▶ _Task requirements_
From the rows below, copy every line that contains the string "screenshot". Case counts.

---------- Available records ----------

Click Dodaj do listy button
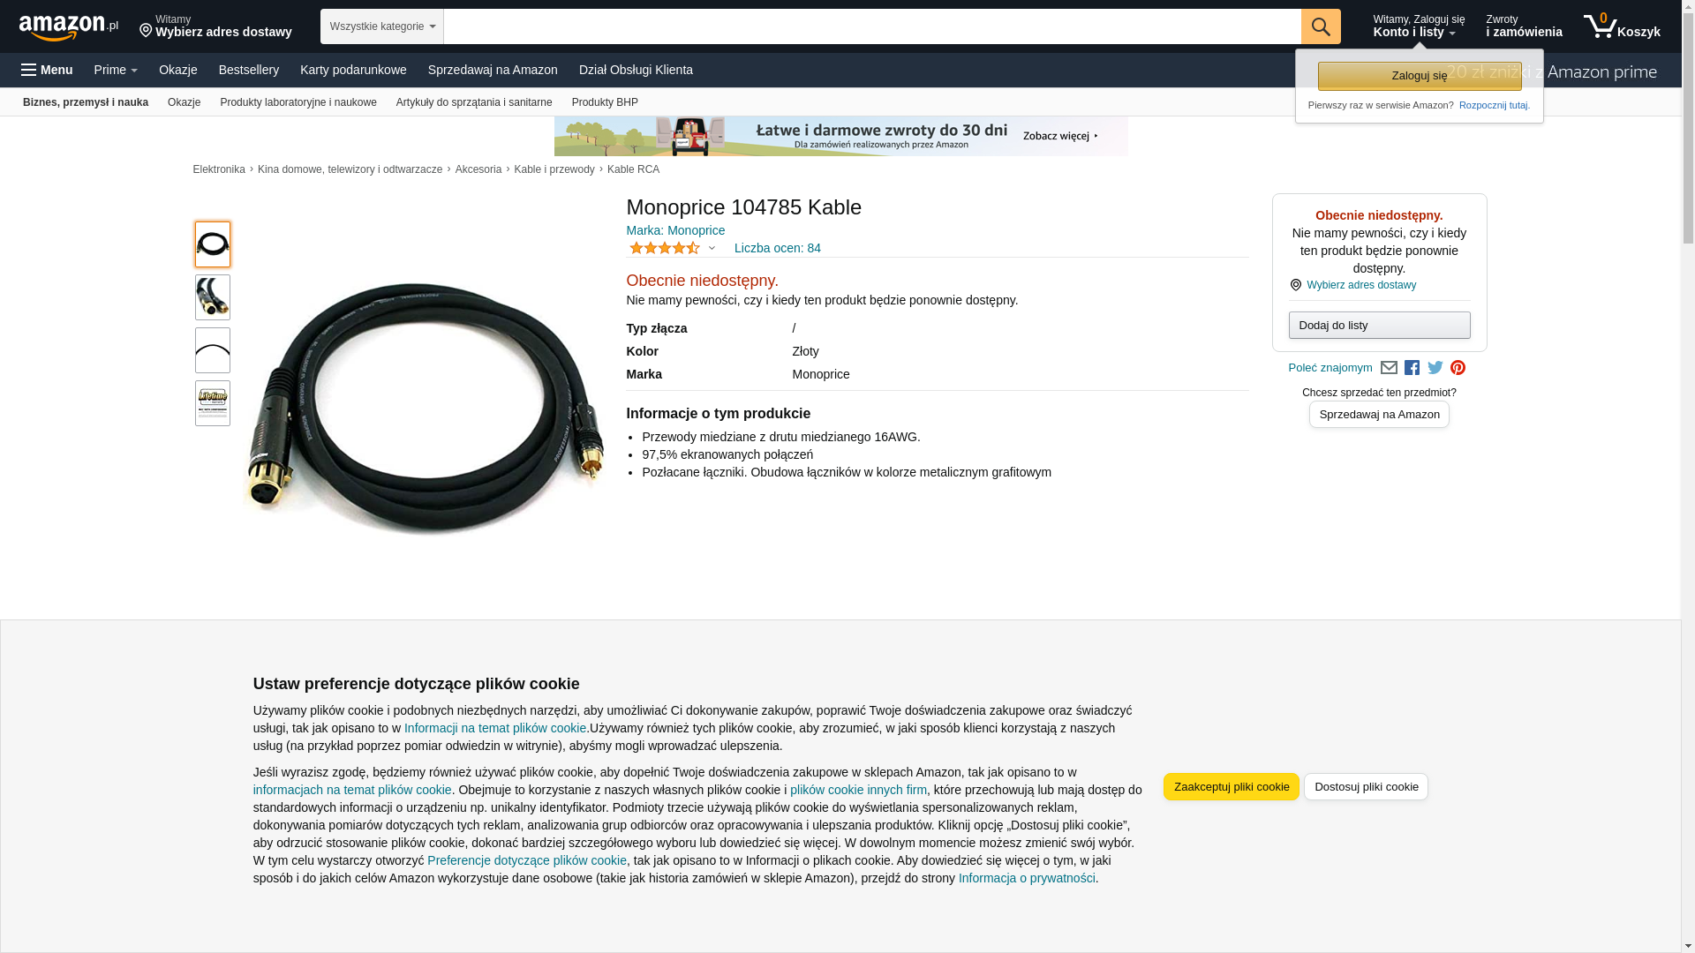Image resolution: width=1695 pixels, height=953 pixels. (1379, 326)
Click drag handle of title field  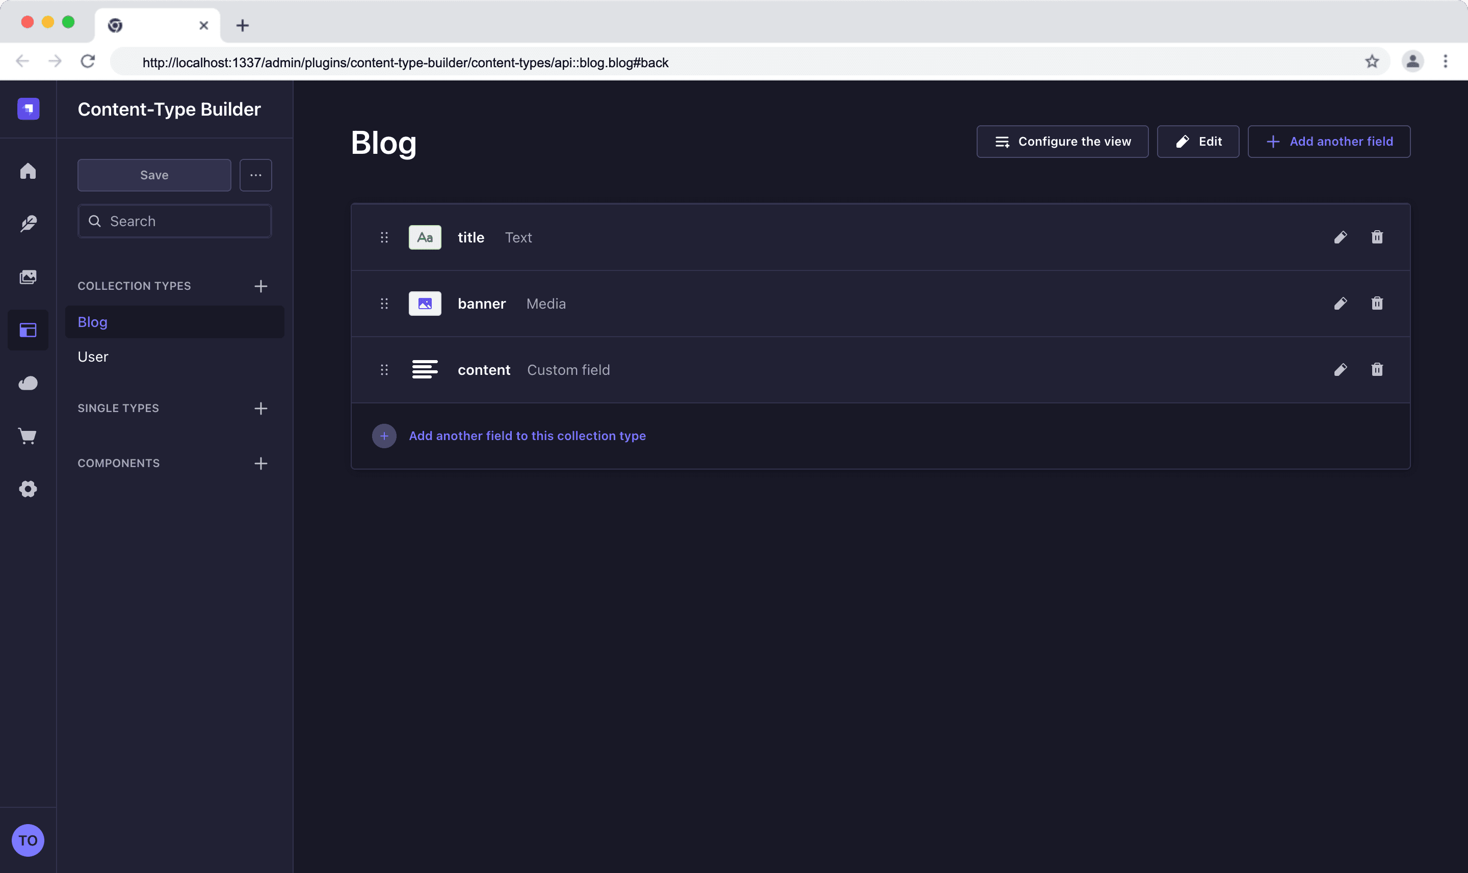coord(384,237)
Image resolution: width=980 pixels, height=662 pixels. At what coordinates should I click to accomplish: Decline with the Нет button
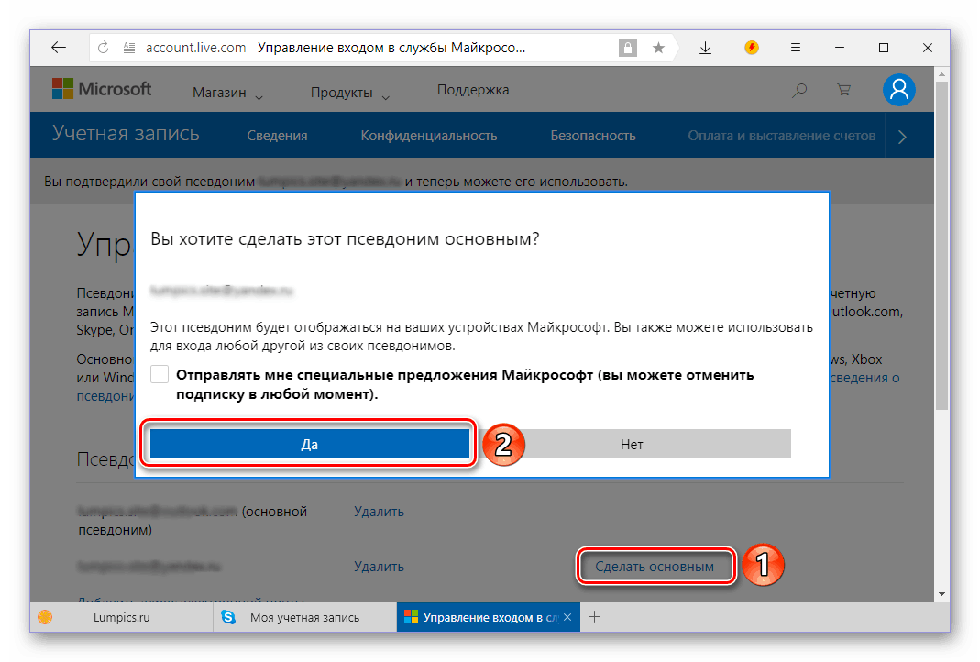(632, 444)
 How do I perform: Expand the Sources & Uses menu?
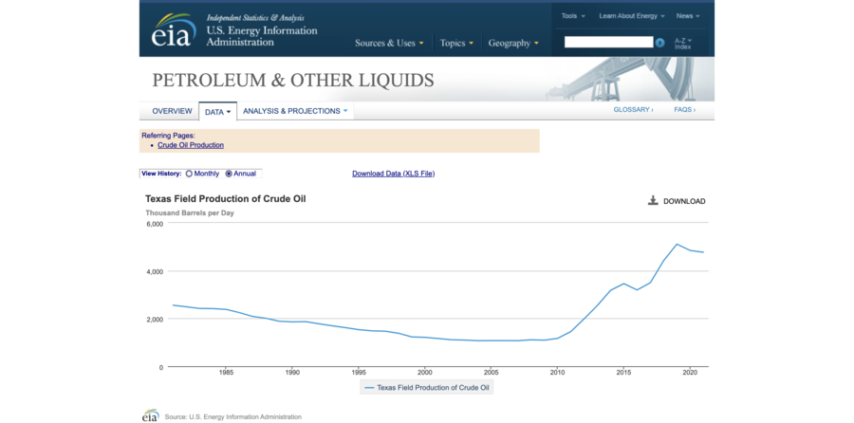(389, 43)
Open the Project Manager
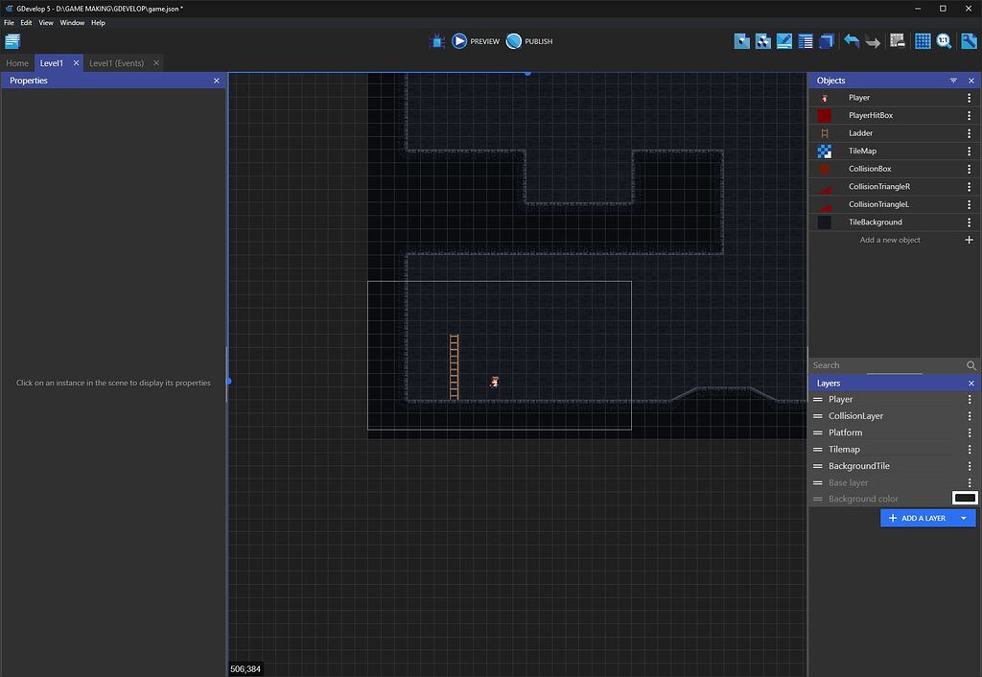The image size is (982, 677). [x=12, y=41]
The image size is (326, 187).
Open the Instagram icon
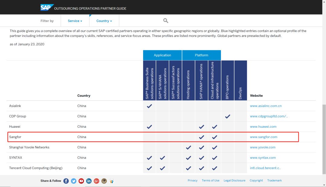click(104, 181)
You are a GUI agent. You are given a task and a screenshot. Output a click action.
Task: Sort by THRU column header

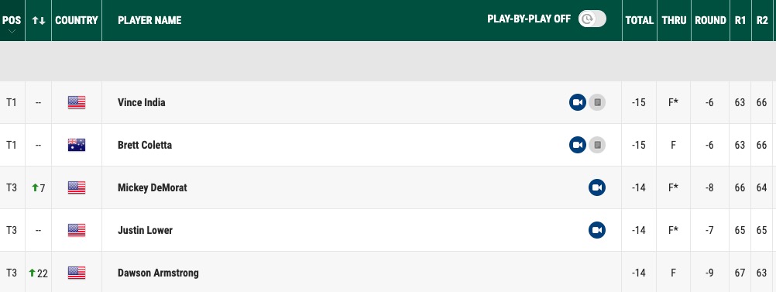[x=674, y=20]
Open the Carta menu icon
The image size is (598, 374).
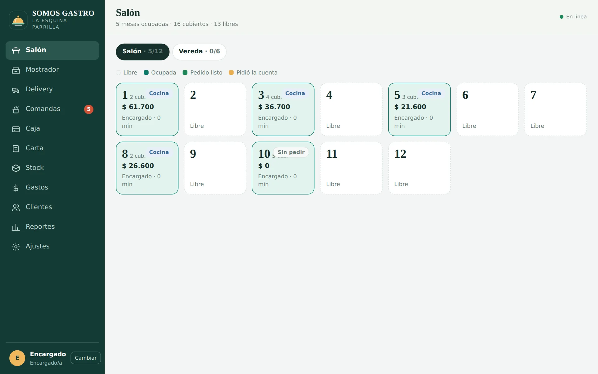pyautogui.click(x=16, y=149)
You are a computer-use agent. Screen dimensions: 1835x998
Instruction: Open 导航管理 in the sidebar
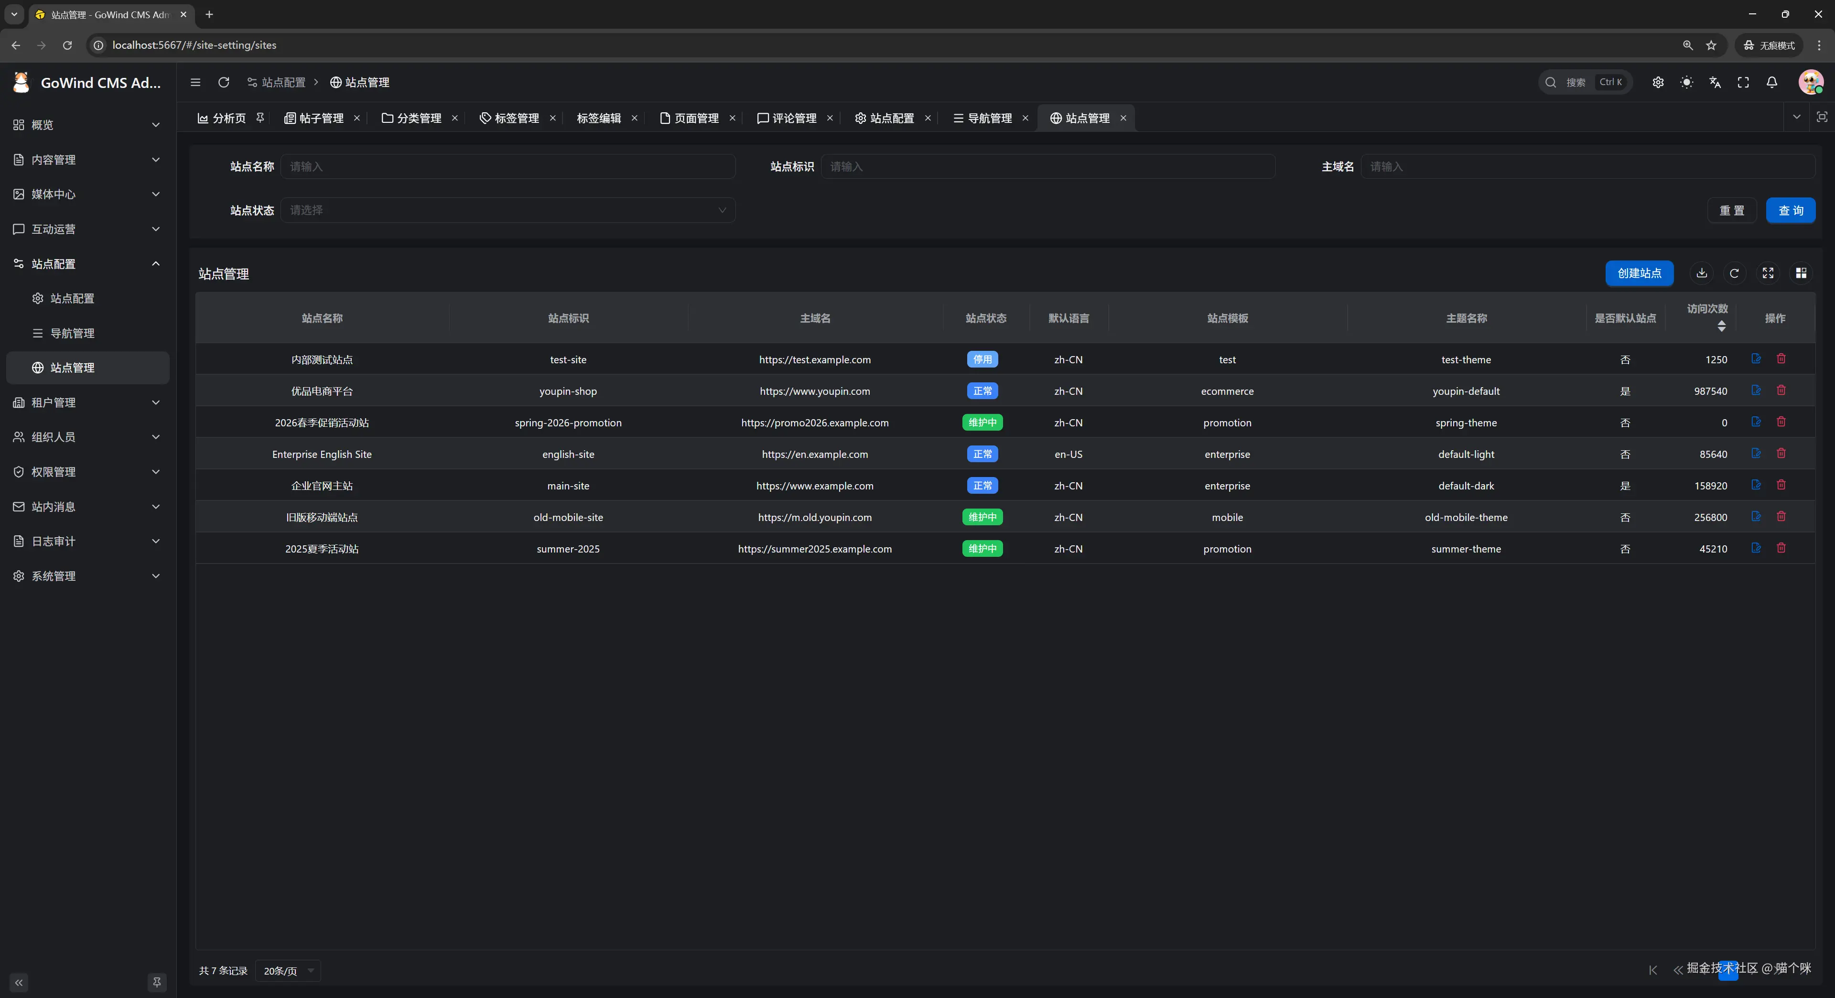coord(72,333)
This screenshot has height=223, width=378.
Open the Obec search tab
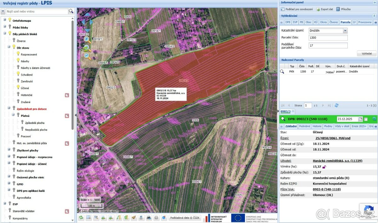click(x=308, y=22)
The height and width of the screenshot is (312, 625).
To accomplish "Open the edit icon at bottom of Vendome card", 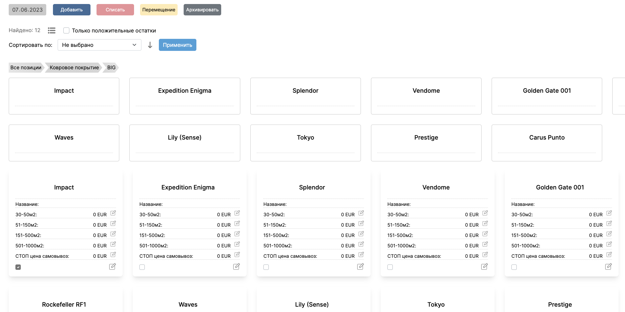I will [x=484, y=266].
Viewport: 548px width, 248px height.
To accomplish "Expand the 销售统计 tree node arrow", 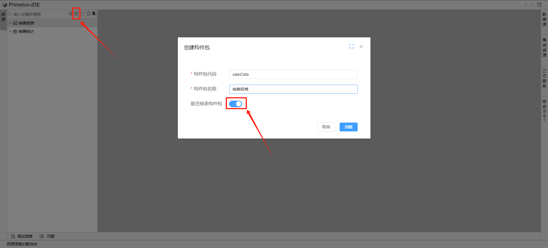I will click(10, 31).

----------

▶ _The result_
You are a GUI agent. You are given a task and a screenshot. Output a click action.
This screenshot has height=223, width=378.
The height and width of the screenshot is (312, 625).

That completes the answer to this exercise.